Читаем Брамс. Вагнер. Верди полностью

Странная особенность Вагнера состоит в том, что его вокальные мелодии редко равны его же инструментальным. Даже в самые вдохновенные моменты мышление Вагнера носит скорее оркестровый, нежели вокальный характер. Разумеется, это обстоятельство сказалось и на его музыкально-драматических теориях. Напротив, у Брамса синтез вокального и инструментального мышления столь же естествен, как у Моцарта или Шуберта. И потому кантиленность — общий знаменатель для него и как для автора крупных хоровых сочинений, и как для симфониста.

Учитывая плотность полифонической структуры в симфониях Брамса, это может показаться парадоксом.

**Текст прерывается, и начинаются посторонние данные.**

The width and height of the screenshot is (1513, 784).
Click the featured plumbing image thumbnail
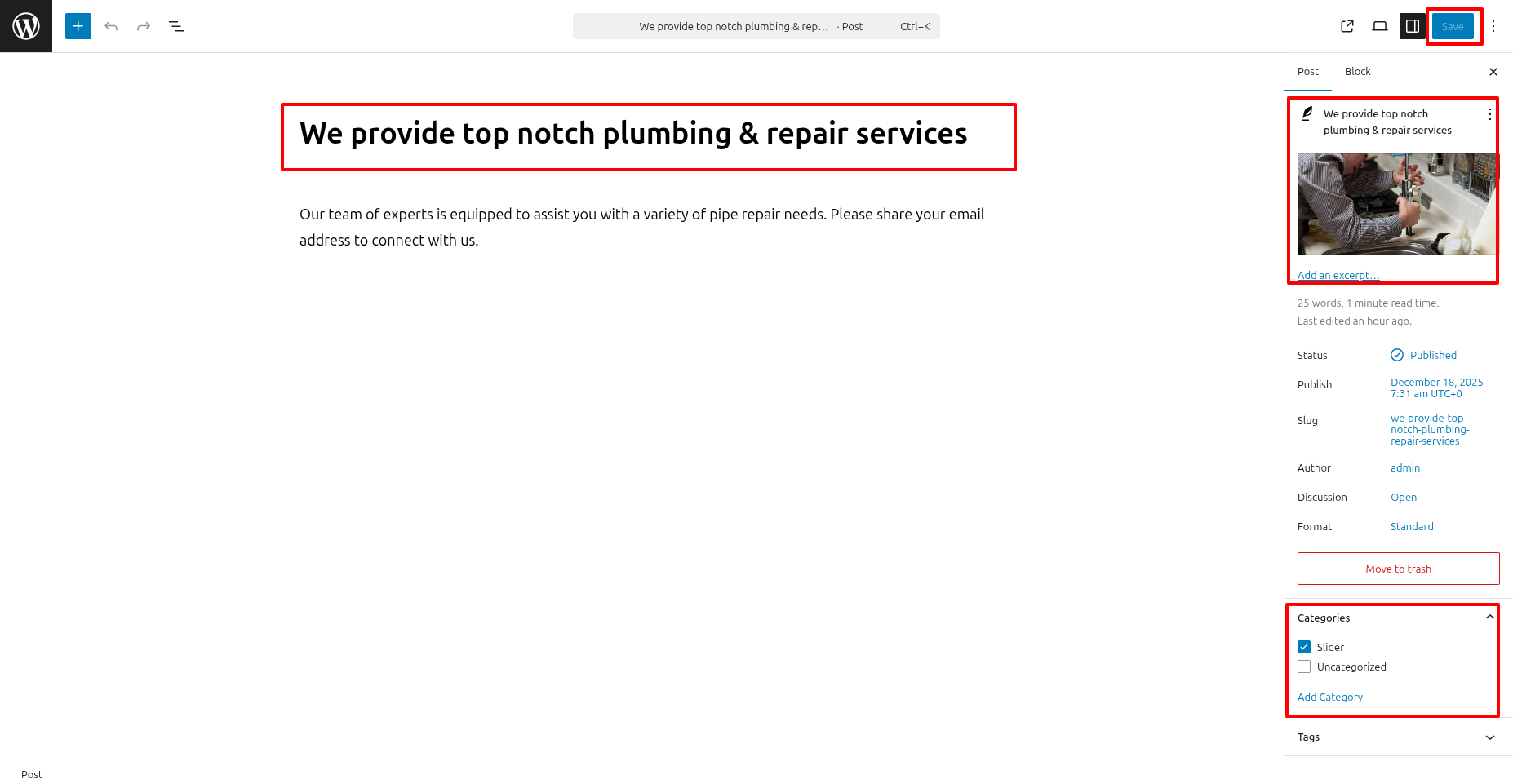(1397, 204)
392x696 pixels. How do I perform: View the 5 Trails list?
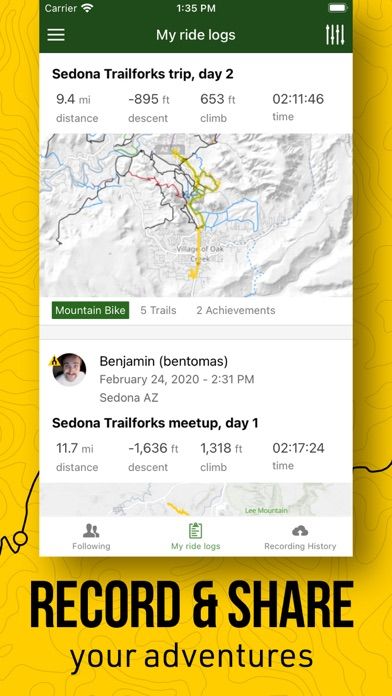(x=158, y=310)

И тем не менее каждую часть любой из его симфоний можно спеть от начала и до конца как одну непрерывную мелодию. Ибо при всей сложности полифонических сплетений линия тематического развития в них настолько ясна, что воспринимается как единый могучий поток, не оставляющий никаких сомнений насчет того, где именно свершаются главные музыкальные события. Правда, от слушателя требуется предельная концентрация внимания, чтобы при этом понять данную конкретную часть именно как целое. Равным образом лишь зрелый, вдумчивый интерпретатор способен устоять перед соблазном выстроить эту часть как целое из отдельных небольших деталей, вместо того чтобы выделять эти детали из единого потока, до конца прочувствованного именно как целое. Во вступлении к финалу Первой симфонии вслед за мелодией валторны звучит хоральная фраза, вновь возникающая в конце в ускоренном «alia breve» в качестве динамической кульминации. И если дирижер заставит, ради помпезного великолепия, прогреметь эту фразу вдвое медленнее, чем следует, то целостность части будет им полностью утеряна — пусть даже он и добьется при этом минутного эффекта.

Однако все, чего может достичь — если говорить о симфонизме в рецептивно-интерпретаторском плане — слушатель или исполнитель, есть лишь отблеск того, что достигнуто композитором и что является (еще раз подчеркнем это) актом творческого созидания. Созидания, движимого вдохновением, но в равной мере руководимого и трезвым, самокритичным рассудком художника.

Создание музыкального языка, способного на такого рода свершения, явилось результатом многолетнего и неуклонного роста мастерства. Теперь, когда Брамс достигает вершин, кажется, что ему просто плывет в руки то, что прежде должно было вызреть и требовало бесконечного терпения. Это же можно сказать о технике оркестрового письма, которая, как упоминалось, давалась молодому музыканту с огромным трудом. Когда вокруг Брамса еще бушевали полемические бури, о его оркестровом стиле было написано немало глупостей. Действительно, если единственным мерилом оказывается красочная оркестровая палитра Вагнера, то скуповатая на краски, иной раз аскетичная инструментовка Брамса воспринимается просто как вызов критике. Вялые, блекло-серые тона так же характерны для звучания оркестра у Брамса, как пурпурные — у Вагнера. Но Брамс слышит совершенно иначе, и структура его музыки в корне отлична от вагнеровской. И если согласиться с тем, что идеальным будет звучание, которое способствует выявлению общего рисунка композиции, то к оркестру Брамса нечего добавить.

Трудности молодого Брамса в отношении оркестрового письма носили, впрочем, не только технический характер, и объясняются они не только недостатком практического опыта. Пожалуй, в гораздо большей мере здесь играли свою роль глубоко укоренившиеся представления пианиста, привыкшего проецировать родившееся в голове звучание на, так сказать, черно-белую плоскость и не чувствующего вещно-конкретного, трехмерного звучания оркестра. Этот недостаток заметен в фортепианном концерте ре минор, в обеих серенадах, а также в некоторых эпизодах «Немецкого реквиема». Однако уже Первая симфония — это подлинно оркестровая музыка, возникшая и выросшая именно из оркестрового звучания, а в последующих произведениях для оркестра умение распорядиться его возможностями становится у Брамса еще более уверенным и непринужденным. Радостное ощущение творческой свободы, которую он обрел, чувствуется в каждом произведении этих благословенных лет — периода, полного внешнего благополучия и постоянно растущей славы. Пожалуй, с наибольшей очевидностью это ощущение выявляется в той форме, в которой он однажды — и притом не вполне удачно — уже попробовал силы в молодости: в форме инструментального концерта. В ту пору ему еще явно не хватало способности снять напряжение, не хватало раскованной исполнительской увлеченности — той, что стала, пожалуй, наиболее ценным результатом творческой свободы, завоеванной в тяжкой борьбе.